LISTA DE TAREAS:
1) Responde estas preguntas sobre el texto para leer, cada respuesta en una línea marcada con su letra:
(a) En el primer párrafo, ¿de quién son las canciones que canta la luna?
(b) ¿Qué fecha aparece sobre el título "ASÍ"?
(c) En el párrafo que empieza con "Y así, sin darme cuenta", ¿cuál es la única forma de salir del juego?
2) Prosigue el relato sobre el juego de azar a partir de su última oración.

TEXTO PARA LEER:
-*-*-

Esta demencia me mantiene súper pirado todo el día, cargando un flor de chifle XL al mejor estilo “mochila”. No había dudas, me dejé arrastrar por el atractivo río de la falta de juicio, y ahora floto en una balsa de ideas atrofiadas hacia la perdición, mirando la luna y escuchándola cantar canciones de María Elena Walsh.

F.G.

domingo, 15 de marzo de 2009

ASÍ

Y así, sin darme cuenta, sin que nadie me lo preguntara, ya estaba adentro del juego. Un lugar donde la planificación y la estrategia, por perfectas que fueran, no tenían sentido. El azar reinaba por sobre todas la reglas, constituciones, decretos, ordenanzas y leyes físicas. Todo dependía de él. Cuando tomé conciencia ya había tirado los dados una decena de veces y lo que allí estaba sucediendo no dependía de mí, ni de nadie. La única forma de salir era que el juego acabara, pero el tiempo y las piezas sobre el tablero me susurraban al oído que faltaba demasiado, y solo tenía una opción: seguir jugando.

-*-*-

INFORMACIÓN EXTRAÍDA:
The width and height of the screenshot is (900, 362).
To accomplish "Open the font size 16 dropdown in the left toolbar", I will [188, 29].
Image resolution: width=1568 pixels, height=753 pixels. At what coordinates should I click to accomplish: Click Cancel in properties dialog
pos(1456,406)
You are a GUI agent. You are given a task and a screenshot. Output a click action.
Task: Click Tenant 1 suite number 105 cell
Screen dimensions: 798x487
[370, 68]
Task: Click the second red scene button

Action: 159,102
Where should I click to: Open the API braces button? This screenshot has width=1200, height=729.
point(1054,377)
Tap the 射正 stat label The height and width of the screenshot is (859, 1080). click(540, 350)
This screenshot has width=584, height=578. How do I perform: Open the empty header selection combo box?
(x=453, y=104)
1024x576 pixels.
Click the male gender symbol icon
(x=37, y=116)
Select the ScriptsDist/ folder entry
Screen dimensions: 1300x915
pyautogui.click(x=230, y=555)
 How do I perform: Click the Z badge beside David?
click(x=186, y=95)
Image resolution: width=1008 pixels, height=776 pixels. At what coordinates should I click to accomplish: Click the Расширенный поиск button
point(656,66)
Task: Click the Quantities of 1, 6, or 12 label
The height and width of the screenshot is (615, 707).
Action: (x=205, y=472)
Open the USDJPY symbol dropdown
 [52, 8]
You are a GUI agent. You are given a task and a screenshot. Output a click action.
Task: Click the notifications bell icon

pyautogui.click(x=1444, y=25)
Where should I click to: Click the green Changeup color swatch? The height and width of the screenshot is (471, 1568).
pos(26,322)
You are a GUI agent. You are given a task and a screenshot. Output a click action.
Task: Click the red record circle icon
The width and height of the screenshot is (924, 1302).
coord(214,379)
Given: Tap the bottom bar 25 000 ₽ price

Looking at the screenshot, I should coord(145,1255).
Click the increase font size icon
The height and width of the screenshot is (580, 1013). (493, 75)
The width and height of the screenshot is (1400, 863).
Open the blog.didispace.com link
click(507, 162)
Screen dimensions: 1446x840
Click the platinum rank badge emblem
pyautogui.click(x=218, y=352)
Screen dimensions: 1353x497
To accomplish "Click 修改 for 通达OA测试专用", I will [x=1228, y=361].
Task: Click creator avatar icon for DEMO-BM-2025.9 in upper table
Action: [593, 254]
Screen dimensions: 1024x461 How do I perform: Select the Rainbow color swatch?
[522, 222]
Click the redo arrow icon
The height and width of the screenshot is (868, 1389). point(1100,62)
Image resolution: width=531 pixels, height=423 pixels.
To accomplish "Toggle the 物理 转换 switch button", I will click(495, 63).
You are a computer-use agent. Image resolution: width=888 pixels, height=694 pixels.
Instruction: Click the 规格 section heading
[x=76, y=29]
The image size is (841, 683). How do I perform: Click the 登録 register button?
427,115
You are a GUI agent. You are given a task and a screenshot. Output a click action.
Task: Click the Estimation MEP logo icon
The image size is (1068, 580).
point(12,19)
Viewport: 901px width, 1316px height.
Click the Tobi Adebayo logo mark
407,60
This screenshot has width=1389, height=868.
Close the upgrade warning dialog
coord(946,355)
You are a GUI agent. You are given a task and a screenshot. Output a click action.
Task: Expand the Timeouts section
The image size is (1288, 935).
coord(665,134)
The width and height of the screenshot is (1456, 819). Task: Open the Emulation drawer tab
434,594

-*-*-

LAS RESPUESTAS:
1)
(a) De María Elena Walsh.
(b) Domingo, 15 de marzo de 2009.
(c) Que el juego acabara.

2)
Un sistema casi perfecto, manteniéndome en vilo, preocupado y sin certezas. Los demás jugadores parecían ignorar toda la situación. Sus rostros paralizados, inmóviles, lo observaban todo. Intenté decírselos, pero no me lo permitieron. Nadie quería perder: nadie dejaba de jugar.
Evidentemente era yo, ya que ellos, despreocupados, festejaban sus rachas de suerte, mientras mis dados redondos no dejaban ni un minuto de girar, mareados y atolondrados, chocándose entre sí. La cosa siguió, y cada uno ocupándose de lo que le correspondía a su soberanía personal, no miraba al resto. Éramos varios, pero estábamos solos. Cada uno consigo mismo.
De ese modo, mientras algunos veían el triunfo tan cercano, arrancándose los ojos por una tonta ambición, perdimos. El juego se hizo infinito y quedamos todos agonizando allí, viéndonos morir. Un cubilete desfondado y las fichas desparramadas sobre la mesa son lo único que quedó de aquello que ni el propio azar pudo impedir. “La tristeza durará por siempre”, dijo el artista antes de partir con su pecho agujereado por un plomo: y así, sin darme cuenta, sin que nadie me lo preguntara, se metió en mis cuentos, con sus girasoles y su fracaso en vida, y no se fue nunca más.

F.G.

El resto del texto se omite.